----- DATASET ROWS
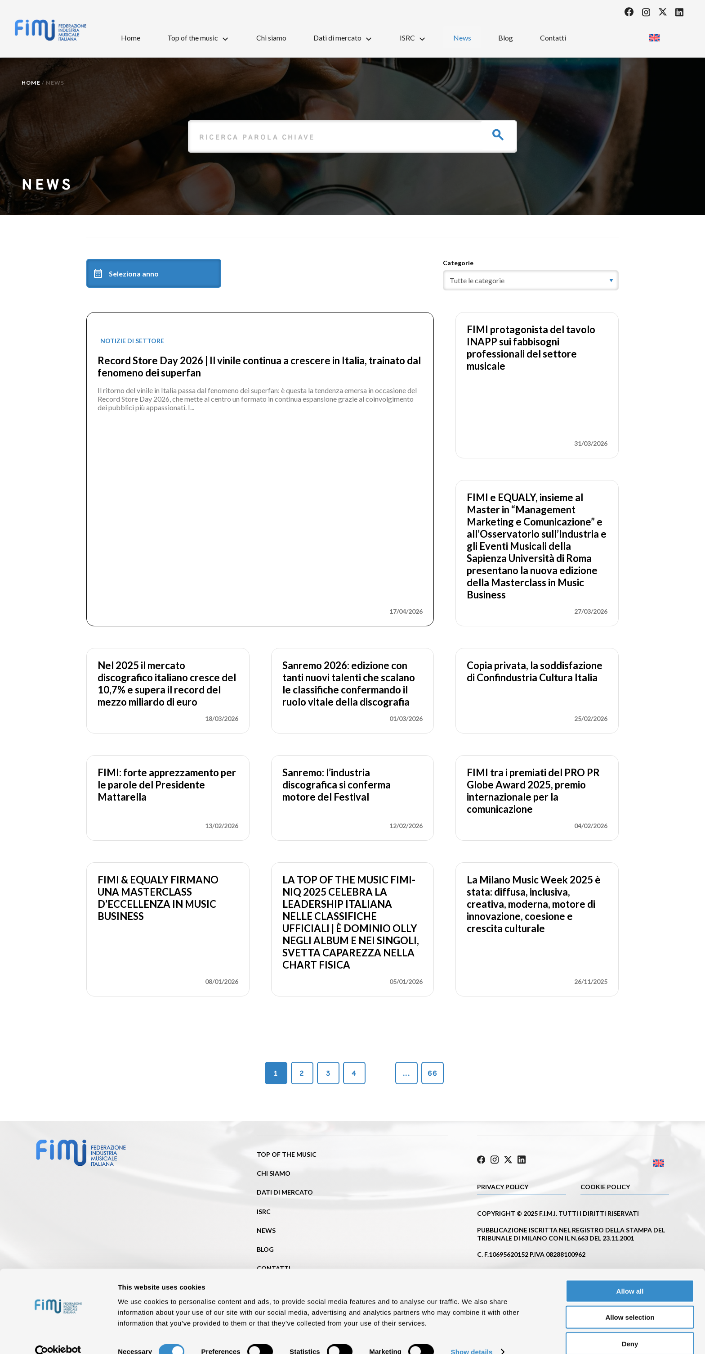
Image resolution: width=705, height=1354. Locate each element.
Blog (505, 37)
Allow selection (629, 1301)
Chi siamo (271, 37)
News (462, 37)
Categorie (458, 263)
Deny (630, 1327)
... (406, 1073)
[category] (531, 280)
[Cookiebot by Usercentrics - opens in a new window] (58, 1336)
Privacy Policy (502, 1185)
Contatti (553, 37)
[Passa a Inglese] (654, 35)
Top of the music (198, 37)
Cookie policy (605, 1185)
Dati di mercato (343, 37)
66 (432, 1073)
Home (130, 37)
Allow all (630, 1275)
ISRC (413, 37)
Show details (472, 1336)
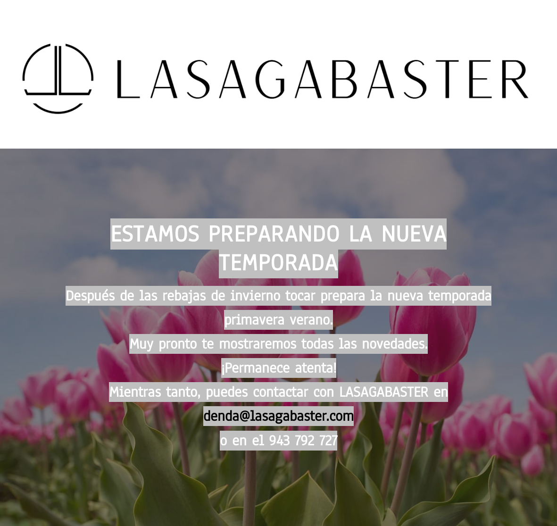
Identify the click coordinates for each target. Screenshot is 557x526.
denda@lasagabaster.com (278, 416)
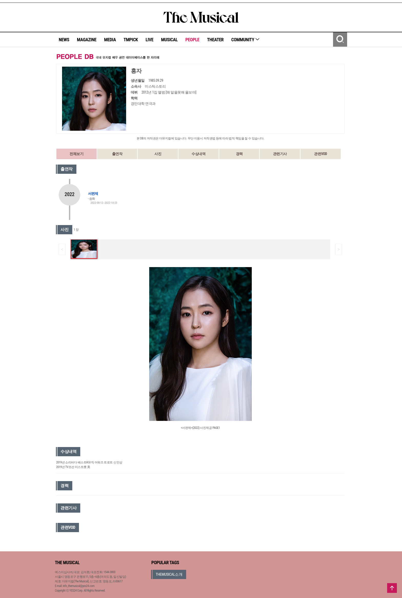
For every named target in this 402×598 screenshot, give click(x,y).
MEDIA (110, 39)
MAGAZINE (86, 39)
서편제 (93, 193)
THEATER (215, 39)
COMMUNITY (245, 39)
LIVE (150, 39)
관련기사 (280, 154)
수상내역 (198, 154)
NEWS (64, 39)
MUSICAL (169, 39)
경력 (239, 154)
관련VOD (320, 154)
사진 (157, 154)
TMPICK (131, 39)
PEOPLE (192, 39)
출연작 (117, 154)
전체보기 (76, 154)
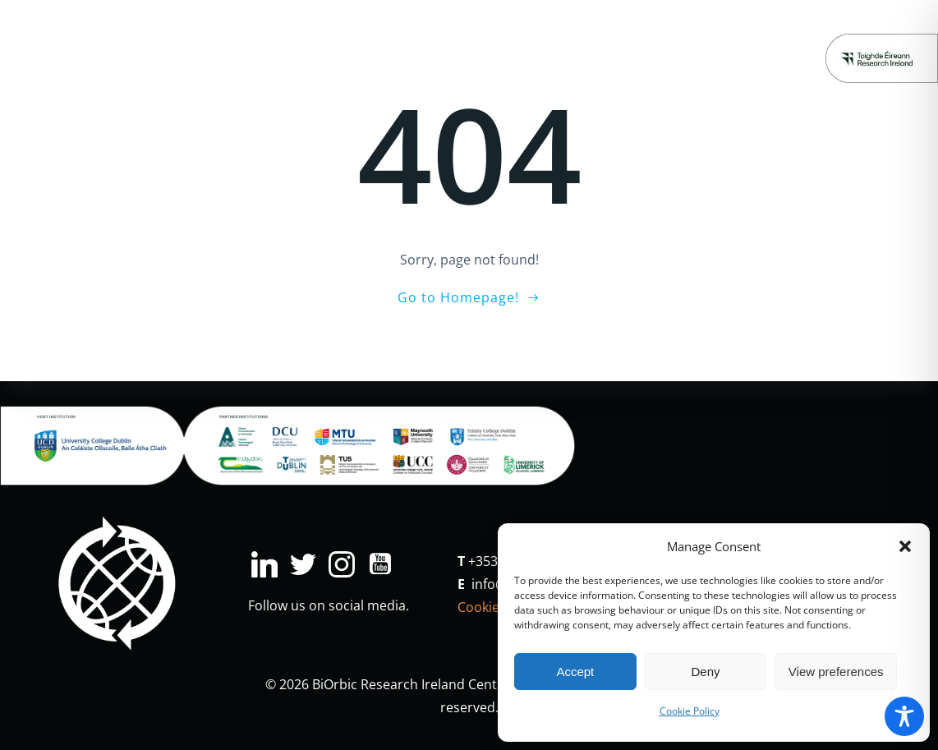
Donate (477, 83)
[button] (905, 546)
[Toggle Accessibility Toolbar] (904, 716)
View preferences (836, 672)
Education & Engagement (404, 33)
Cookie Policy (690, 711)
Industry (268, 33)
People (711, 33)
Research (183, 33)
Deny (705, 672)
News (648, 33)
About (779, 33)
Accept (575, 672)
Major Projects (559, 33)
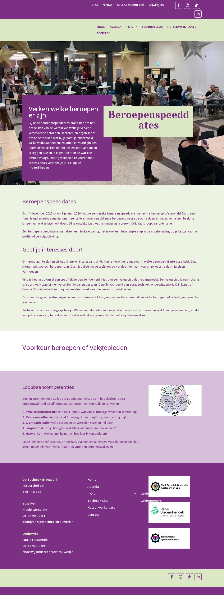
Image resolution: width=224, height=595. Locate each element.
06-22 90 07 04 (33, 515)
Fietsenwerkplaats (181, 27)
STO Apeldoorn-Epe (130, 5)
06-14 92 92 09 (33, 546)
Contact (103, 33)
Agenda (115, 27)
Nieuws (107, 5)
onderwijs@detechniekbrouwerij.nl (48, 552)
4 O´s (129, 27)
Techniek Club (152, 27)
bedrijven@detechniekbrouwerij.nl (48, 522)
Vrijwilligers (156, 5)
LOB (95, 5)
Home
----------
Transcribe the lines of the records above, beginning at the line that contains "NEWS (64, 39)" and stopping after the line that contains "Deny (705, 672)". Leave the pictures out of your answer.

§ **CORRECT OUTPUT**:
NEWS (64, 39)
MUSICAL (169, 39)
경력 (239, 154)
관련VOD (320, 154)
사진 (157, 154)
TMPICK (131, 39)
PEOPLE (192, 39)
출연작 (117, 154)
전체보기 (76, 154)
Donate (477, 83)
[button] (905, 546)
[Toggle Accessibility Toolbar] (904, 716)
View preferences (836, 672)
Education & Engagement (404, 33)
Cookie Policy (690, 711)
Industry (268, 33)
People (711, 33)
Research (183, 33)
Deny (705, 672)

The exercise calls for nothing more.